Una mujer con sombrero
Óleo de mujer con sombrero, Silvio Rodríguez
Caminaba por la calle erguida,
pasos ágiles, enérgicos, más propios de una colegiala que de una señora que hubiera
atravesado el ecuador de los cincuenta hacía tiempo. Se detuvo, coqueta,
delante de un escaparate y sacó algo del bolso que llevaba colgado. Una barra
de labios que -suavemente y con maestría- deslizó y trazó de rojo la sonrisa que traía puesta de casa. El gesto aprendido
de años, escondida tras la puerta, observando a su madre mientras se arreglaba,
se colocaba las medias, el perfume en el inicio del escote, el vestido ajustado
en el talle, los pendientes y, cómo no, el lápiz rojo sin el que no ponía el pie en la calle, aunque solo fuera para comprar el pan.
Paseaba sin rumbo concreto por
el amplio bulevar que se había salvado milagrosamente de las sucesivas y
arbitrarias remodelaciones urbanísticas que los alcaldes, siempre generosos con
el dinero ajeno, y casi siempre con mayor desacierto que atinadamente, habían
legado a la ciudad. A veces, con cierta frecuencia, se sentaba en una de las terrazas y
observaba. Pedía siempre un Negroni, hiciese frío o calor, a juego con el color
de sus labios. Miraba con aparente distracción a cuantos paseaban relajados, apresurados, distraídos, infelices, sonrientes o abrumados por la vida que se empeñaba en imponer un ritmo imposible de seguir.
Conseguía, evasiva, entorpecer los tristes intentos de algún que otro caballero con pretensiones donjuanescas. Algunos -también los había- de buena fe. Siempre un amable no, sin teatralidad. Invariablemente, sacaba del bolso el lápiz de labios y, ¡oh, magia! hacía desaparecer al visitante. Al maquillarse, solía venirle a la memoria una imagen de años atrás, la de una amiga que fue y que, tomándole la dorada barra, la hizo girar hasta que asomó y en un gesto de repentino puritanismo rechazó, como si el hecho de manchar sus labios con ella supusiese un delito ignominioso.
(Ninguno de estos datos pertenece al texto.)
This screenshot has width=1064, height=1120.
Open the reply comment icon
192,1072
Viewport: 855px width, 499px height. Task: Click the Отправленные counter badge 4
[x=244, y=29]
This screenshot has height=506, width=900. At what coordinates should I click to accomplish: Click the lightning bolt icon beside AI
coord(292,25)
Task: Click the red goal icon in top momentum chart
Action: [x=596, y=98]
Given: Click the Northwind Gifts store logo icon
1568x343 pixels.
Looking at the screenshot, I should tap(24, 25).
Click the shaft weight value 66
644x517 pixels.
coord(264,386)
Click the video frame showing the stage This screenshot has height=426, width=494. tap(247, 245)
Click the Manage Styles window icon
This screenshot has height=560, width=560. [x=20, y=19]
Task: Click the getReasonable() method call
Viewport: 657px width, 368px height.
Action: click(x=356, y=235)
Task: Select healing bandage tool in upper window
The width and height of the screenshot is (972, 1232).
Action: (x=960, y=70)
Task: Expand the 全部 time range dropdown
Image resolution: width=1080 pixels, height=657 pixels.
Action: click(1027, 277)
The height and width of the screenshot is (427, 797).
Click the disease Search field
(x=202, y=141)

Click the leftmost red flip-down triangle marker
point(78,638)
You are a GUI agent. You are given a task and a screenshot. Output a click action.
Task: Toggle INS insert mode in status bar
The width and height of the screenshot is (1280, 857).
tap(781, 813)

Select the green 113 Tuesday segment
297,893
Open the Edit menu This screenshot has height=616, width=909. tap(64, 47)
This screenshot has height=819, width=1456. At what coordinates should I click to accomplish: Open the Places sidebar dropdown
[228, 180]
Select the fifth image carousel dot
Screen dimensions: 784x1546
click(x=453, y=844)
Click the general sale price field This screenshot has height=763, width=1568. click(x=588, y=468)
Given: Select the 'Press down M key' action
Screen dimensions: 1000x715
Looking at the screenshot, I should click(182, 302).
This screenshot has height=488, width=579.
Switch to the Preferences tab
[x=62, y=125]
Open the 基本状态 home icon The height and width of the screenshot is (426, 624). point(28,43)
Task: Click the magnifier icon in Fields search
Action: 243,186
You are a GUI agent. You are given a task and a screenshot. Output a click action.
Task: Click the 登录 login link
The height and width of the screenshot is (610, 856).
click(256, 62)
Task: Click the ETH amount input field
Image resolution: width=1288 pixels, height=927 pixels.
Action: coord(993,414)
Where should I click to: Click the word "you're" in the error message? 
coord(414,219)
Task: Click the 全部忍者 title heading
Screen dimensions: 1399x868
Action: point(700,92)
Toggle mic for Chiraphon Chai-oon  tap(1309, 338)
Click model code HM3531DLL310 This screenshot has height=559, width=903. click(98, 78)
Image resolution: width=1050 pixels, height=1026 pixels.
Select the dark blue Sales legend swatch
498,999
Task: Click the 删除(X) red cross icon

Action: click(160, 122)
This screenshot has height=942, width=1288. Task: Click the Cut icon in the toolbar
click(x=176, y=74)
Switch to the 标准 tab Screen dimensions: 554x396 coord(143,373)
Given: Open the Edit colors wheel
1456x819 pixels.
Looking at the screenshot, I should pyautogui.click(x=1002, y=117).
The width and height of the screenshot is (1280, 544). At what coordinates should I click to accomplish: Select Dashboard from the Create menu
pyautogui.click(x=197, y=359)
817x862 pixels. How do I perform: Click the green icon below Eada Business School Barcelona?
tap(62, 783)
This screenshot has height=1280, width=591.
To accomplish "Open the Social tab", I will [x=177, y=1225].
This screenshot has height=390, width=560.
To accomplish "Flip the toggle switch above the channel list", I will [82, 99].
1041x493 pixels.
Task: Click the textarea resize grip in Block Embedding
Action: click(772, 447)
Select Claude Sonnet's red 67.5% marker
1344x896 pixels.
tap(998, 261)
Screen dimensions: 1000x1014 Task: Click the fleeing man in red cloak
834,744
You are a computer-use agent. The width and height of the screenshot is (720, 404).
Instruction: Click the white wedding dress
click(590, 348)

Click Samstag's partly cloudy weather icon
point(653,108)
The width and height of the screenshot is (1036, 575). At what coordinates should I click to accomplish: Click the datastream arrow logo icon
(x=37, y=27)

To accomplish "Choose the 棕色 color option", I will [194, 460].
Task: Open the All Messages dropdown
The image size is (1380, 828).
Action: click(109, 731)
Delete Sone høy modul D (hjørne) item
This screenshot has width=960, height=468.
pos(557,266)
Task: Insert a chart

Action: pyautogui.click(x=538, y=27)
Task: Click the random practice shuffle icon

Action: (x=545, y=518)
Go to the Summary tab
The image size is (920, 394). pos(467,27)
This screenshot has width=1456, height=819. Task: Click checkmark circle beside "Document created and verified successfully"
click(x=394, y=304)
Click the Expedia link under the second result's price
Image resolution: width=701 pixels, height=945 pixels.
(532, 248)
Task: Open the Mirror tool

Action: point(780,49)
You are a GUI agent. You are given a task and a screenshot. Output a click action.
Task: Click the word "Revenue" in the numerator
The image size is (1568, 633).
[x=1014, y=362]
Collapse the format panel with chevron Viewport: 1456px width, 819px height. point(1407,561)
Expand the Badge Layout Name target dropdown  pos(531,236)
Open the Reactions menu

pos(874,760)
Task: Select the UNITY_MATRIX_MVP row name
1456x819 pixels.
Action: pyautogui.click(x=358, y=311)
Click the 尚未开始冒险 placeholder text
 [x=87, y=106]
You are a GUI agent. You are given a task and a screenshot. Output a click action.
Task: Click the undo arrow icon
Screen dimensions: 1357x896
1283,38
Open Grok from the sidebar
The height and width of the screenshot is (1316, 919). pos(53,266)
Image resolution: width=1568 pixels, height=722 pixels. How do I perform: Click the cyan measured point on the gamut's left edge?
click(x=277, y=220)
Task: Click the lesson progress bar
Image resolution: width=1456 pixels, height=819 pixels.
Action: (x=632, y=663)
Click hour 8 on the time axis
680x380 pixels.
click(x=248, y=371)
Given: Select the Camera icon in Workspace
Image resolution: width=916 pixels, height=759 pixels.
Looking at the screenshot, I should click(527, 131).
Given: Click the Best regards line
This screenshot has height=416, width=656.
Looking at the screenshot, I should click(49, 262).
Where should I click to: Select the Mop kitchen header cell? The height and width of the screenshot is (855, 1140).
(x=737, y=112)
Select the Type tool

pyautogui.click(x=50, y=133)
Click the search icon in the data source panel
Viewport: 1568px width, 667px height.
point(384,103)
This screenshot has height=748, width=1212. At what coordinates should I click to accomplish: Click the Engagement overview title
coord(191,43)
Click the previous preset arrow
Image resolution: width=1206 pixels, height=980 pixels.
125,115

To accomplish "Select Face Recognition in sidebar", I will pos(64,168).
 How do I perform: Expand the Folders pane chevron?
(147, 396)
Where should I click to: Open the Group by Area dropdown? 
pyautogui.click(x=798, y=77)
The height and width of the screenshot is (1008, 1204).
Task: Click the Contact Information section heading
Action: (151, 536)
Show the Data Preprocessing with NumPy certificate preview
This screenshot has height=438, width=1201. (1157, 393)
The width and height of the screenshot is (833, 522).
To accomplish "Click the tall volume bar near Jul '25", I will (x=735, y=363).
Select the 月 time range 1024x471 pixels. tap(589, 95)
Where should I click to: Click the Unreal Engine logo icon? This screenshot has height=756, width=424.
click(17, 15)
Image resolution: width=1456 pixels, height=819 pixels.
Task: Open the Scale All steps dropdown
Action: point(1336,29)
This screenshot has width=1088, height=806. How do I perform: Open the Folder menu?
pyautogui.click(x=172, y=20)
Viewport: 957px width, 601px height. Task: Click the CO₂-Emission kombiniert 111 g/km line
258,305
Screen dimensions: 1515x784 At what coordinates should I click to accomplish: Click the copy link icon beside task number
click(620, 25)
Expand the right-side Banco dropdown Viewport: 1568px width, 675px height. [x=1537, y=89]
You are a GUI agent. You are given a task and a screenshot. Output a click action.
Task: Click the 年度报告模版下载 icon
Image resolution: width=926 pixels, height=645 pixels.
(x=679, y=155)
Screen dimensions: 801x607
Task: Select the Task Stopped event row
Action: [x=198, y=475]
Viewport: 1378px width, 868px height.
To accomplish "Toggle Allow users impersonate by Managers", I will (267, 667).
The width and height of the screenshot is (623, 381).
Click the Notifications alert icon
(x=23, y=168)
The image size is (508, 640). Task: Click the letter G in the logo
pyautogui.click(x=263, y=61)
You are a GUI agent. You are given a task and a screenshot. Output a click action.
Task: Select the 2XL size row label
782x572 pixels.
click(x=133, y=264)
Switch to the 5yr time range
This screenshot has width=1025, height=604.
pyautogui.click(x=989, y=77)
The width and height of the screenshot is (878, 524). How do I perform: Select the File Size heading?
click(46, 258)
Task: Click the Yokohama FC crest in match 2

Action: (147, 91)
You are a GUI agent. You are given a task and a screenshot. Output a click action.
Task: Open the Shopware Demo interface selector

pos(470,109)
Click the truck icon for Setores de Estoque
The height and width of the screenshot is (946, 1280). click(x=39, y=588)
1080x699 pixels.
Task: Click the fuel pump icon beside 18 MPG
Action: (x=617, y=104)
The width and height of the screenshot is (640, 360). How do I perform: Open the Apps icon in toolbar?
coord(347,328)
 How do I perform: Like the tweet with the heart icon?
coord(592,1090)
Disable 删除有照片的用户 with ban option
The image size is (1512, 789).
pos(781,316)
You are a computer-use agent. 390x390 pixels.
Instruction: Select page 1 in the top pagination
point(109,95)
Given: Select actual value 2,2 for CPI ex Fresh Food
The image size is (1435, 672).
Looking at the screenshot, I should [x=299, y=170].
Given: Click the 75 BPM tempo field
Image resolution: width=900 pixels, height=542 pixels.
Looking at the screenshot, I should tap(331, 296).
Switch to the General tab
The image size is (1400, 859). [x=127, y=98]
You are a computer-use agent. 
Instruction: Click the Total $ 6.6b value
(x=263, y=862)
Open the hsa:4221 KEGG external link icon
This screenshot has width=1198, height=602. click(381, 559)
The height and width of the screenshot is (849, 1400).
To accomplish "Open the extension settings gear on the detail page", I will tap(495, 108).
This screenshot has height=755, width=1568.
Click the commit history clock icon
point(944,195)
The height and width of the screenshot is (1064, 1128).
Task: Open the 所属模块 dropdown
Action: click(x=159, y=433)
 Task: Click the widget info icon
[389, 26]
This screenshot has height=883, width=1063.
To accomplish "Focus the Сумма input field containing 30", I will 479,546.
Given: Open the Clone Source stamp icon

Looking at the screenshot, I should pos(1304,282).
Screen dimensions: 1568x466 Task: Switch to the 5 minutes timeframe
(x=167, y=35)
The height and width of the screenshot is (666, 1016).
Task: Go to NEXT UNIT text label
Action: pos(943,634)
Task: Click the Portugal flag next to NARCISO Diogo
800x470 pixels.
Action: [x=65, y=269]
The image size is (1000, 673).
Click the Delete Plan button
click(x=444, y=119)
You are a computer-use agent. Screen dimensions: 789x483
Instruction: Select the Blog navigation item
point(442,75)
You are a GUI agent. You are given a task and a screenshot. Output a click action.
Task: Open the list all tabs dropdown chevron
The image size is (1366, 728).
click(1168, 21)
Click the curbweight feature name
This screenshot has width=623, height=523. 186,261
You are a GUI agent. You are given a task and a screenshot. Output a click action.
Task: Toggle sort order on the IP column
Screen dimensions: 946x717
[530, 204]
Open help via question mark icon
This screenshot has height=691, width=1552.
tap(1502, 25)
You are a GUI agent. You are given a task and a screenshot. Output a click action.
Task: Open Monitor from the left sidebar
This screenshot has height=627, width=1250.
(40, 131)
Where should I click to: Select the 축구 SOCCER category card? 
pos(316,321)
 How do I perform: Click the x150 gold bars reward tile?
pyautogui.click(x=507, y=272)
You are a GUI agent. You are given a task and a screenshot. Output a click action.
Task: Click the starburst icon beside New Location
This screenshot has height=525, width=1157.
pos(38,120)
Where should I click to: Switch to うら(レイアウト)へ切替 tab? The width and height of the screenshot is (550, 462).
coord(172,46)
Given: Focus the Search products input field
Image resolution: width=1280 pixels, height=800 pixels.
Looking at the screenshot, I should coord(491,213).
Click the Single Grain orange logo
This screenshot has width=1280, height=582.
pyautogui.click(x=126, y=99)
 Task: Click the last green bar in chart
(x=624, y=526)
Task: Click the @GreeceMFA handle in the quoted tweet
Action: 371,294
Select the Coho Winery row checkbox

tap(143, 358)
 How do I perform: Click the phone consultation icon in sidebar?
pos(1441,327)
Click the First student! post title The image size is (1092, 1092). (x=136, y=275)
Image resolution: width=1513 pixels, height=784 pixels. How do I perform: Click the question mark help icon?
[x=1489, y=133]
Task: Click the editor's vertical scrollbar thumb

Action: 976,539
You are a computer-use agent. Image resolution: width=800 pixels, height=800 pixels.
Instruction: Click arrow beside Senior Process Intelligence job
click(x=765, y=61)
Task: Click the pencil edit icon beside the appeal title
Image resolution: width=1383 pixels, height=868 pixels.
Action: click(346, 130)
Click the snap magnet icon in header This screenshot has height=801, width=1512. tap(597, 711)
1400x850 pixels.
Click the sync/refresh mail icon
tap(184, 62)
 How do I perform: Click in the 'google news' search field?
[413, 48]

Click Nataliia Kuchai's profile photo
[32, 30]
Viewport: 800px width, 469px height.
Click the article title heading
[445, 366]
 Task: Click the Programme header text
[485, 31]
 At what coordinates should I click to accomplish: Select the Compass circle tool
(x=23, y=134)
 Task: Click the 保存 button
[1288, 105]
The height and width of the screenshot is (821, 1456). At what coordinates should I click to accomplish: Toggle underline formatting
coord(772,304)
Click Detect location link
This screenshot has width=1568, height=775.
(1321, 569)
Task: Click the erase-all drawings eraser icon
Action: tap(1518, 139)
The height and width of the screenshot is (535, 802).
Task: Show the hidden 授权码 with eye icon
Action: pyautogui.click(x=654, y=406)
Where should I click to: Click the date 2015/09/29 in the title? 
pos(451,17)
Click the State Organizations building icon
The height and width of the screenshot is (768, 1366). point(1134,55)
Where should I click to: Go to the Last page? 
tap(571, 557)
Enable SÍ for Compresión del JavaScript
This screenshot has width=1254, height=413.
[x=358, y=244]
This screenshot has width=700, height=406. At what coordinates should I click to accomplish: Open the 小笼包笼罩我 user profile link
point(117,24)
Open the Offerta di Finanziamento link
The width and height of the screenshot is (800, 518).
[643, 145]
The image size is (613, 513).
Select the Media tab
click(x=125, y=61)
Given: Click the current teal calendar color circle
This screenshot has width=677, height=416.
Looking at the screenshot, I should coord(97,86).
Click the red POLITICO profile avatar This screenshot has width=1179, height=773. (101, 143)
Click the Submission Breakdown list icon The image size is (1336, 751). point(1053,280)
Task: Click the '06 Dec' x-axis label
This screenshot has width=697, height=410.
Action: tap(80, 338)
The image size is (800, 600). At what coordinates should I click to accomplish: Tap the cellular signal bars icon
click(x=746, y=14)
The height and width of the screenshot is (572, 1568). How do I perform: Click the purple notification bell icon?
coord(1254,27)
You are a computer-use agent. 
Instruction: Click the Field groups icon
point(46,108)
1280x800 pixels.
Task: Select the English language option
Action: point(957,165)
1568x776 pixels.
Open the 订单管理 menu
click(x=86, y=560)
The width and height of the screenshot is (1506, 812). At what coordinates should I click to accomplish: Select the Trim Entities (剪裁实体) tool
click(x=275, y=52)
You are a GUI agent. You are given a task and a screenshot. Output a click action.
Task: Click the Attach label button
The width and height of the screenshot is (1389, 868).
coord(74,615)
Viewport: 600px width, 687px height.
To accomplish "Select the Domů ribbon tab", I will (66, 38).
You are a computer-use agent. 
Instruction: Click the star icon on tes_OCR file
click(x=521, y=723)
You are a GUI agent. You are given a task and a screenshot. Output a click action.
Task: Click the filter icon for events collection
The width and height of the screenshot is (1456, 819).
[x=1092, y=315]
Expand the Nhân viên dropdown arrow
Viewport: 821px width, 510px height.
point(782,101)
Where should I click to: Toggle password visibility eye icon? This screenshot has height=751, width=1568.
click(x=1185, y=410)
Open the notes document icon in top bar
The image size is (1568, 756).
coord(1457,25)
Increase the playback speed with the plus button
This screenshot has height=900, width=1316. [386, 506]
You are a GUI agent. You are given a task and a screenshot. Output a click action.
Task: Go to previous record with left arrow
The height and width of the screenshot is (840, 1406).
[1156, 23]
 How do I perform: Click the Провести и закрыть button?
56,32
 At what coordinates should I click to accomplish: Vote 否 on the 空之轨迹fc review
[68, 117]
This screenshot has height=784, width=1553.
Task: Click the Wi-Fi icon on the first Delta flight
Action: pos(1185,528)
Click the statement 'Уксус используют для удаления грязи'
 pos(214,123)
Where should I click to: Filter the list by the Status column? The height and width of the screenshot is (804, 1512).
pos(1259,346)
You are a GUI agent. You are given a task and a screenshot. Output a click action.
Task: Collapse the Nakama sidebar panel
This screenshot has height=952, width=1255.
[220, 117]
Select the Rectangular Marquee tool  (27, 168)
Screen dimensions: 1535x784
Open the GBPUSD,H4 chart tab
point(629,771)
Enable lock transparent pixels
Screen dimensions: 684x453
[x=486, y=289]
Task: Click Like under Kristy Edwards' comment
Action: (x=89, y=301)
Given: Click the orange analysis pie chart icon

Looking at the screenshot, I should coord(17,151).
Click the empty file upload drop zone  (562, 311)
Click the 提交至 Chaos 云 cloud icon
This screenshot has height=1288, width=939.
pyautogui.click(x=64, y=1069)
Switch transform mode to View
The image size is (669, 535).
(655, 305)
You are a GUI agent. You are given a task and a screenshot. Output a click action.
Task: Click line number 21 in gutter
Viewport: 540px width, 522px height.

El cielo deshacía cirrocúmulos en aviso de catástrofe inminente cuando, de la nada, una mujer con sombrero, un Harris de tweed marrón, se sentó en su mesa y empezó a hablarle como si se conocieran. En su perplejidad no dijo cosa alguna, se limitó a escuchar la historia de una huida, de un giro radical en la vida profesional, en los afectos. Interesada, dejó que desgranase recuerdos, sabiduría incontenible en aquel cuerpo menudo cuya prodigiosa cabeza, cubierta por el sombrero, dejaba a la vista algunos mechones rubios. Su voz juvenil era alegre aun desgranando vivencias dolorosas, demostrando un impecable ejercicio de dominio de sí misma. Conversadora infatigable -apenas si pudo preguntarle nada- le habló de su infancia en un puerto de mar, de un matrimonio fallido, de una moto con la que conquistaba Madrid de parte a parte, de un libro que le había cambiado el destino y que le recomendaba, de los personajes más variopintos con los que el azar le había sorprendido sin darle tregua. Solo cuando se levantó para irse, advirtió que la mujer con sombrero iba acompañada de un pequeño remolino de pelo oscuro y mirada vivaz. El aire que se la llevó rescató, con sus palabras, el recuerdo del aroma de una conocida fragancia, en cuyo anuncio, una mujer -con sombrero y paso de gigante- avanzaba libre hacia donde únicamente ella sabía que era el lugar correcto.